5. M. C soutient qu'il n'est pas en mesure de retourner dans son pays d'origine dès lors que ses proches mettent sa vie en grand danger. Toutefois, l'intéressé ne produit aucune pièce au soutien de ses allégations permettant de caractériser, en cas de retour au Pakistan, un risque réel de traitements inhumains ou dégradants au sens des stipulations précitées. Par suite, le moyen tiré de la méconnaissance de l'article 3 de la convention européenne de sauvegarde des droits de l'homme et des libertés fondamentales, doit être écarté.

6. Si M. C soutient, par ailleurs, qu'il existe une erreur concernant son parcours migratoire dès lors qu'il est arrivé en France en provenance du Royaume-Uni et qu'il n'est jamais passé par le Portugal, il ne ressort ni des pièces du dossier ni des termes des arrêtés attaqués que le préfet du Val-d'Oise se serait fondé pour prendre les arrêtés litigieux sur des faits inexacts. A cet égard, la mention figurant dans l'arrêté portant obligation de quitter le territoire français du 24 septembre 2024, selon laquelle M. C " s'il allègue avoir déposé une demande d'asile au Portugal, il n'en justifie pas ", est conforme aux déclarations faites par le requérant, avec l'assistance d'un interprète, lors de son audition par les services de police, ainsi qu'en atteste le procès-verbal du 24 septembre 2024, qu'il a signé. Le moyen doit être écarté.

7. Il ne ressort pas davantage des pièces du dossier, alors même que le requérant invoque des problèmes de santé, ces deniers n'étant justifiés par aucune pièce, que le préfet du Val-d'Oise aurait, en prenant les arrêtés du 24 septembre 2024, entaché son appréciation des conséquences de ces arrêtés sur la situation de M. C, d'une erreur manifeste.

8. Il résulte de ce qui précède que la requête de M. C doit être rejetée.

D É C I D E :

Article 1er : La requête de M. C est rejetée.

Article 2 : Le présent jugement sera notifié à M. A C et au préfet du Val-d'Oise.
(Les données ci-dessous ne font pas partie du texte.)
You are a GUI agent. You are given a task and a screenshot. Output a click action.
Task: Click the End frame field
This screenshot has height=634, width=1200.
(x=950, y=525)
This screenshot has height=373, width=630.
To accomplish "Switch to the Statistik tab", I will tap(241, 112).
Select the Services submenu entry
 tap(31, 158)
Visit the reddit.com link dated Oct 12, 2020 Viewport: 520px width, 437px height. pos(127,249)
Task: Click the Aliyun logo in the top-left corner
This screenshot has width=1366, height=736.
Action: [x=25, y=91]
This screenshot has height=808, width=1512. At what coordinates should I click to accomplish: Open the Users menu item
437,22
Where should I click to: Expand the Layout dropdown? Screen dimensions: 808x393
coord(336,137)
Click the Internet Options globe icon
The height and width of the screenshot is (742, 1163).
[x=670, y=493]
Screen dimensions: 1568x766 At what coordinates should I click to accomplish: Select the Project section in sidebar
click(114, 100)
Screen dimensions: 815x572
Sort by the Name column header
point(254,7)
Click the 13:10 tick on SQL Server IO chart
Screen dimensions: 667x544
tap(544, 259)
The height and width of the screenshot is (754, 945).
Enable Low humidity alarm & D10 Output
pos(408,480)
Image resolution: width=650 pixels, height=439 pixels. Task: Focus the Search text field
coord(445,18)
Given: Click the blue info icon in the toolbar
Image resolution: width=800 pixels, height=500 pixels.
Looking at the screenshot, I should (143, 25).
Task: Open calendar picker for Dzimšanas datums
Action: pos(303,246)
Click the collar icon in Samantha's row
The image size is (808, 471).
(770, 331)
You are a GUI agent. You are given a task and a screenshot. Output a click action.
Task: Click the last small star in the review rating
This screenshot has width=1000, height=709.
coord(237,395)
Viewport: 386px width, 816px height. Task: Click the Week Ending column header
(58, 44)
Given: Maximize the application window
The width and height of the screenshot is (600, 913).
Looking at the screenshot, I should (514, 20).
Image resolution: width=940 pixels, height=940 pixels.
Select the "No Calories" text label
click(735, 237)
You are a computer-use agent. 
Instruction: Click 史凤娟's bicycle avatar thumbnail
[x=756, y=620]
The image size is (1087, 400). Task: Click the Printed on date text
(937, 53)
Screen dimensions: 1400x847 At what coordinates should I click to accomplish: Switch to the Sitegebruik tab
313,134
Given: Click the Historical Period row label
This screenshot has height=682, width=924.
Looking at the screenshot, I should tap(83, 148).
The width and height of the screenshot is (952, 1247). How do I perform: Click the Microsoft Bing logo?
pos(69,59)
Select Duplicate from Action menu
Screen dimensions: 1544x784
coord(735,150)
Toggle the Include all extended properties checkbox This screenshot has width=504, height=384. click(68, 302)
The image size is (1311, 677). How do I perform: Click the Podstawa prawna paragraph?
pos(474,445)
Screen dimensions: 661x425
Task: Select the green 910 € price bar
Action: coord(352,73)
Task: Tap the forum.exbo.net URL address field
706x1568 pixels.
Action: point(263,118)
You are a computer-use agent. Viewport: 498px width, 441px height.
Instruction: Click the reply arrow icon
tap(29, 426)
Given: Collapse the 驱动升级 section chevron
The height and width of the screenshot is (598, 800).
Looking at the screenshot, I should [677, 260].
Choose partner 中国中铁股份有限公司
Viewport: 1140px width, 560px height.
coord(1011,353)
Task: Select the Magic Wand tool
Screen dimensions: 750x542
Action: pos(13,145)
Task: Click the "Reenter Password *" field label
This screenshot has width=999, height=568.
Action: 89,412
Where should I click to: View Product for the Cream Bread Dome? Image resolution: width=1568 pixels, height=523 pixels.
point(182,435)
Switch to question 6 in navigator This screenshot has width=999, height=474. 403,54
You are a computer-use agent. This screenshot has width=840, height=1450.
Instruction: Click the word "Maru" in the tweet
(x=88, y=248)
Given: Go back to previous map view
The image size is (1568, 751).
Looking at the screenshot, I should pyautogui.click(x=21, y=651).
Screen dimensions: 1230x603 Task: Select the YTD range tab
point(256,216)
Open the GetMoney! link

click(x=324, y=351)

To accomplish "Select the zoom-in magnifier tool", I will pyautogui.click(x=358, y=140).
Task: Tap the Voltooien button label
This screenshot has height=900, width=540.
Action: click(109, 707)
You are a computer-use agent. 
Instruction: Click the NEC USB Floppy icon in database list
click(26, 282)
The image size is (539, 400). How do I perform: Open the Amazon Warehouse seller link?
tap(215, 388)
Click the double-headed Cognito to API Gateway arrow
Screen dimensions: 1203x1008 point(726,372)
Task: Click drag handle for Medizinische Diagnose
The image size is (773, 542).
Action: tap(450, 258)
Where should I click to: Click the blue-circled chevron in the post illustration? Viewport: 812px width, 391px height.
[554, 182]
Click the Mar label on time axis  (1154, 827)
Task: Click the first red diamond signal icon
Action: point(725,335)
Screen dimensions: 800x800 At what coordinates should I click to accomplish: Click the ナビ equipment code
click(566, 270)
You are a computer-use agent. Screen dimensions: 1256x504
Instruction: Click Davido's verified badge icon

Rendu public par mise à disposition au greffe le 13 décembre 2024.

Le magistrat désigné,

signé

T. LouvelLa greffière,

signé

O. El Moctar

La République mande et ordonne au préfet du Val-d'Oise en ce qui le concerne, et à tous les commissaires de justice à ce requis en ce qui concerne les voies de droit commun contre les parties privées, de pourvoir à l'exécution de la présente décision.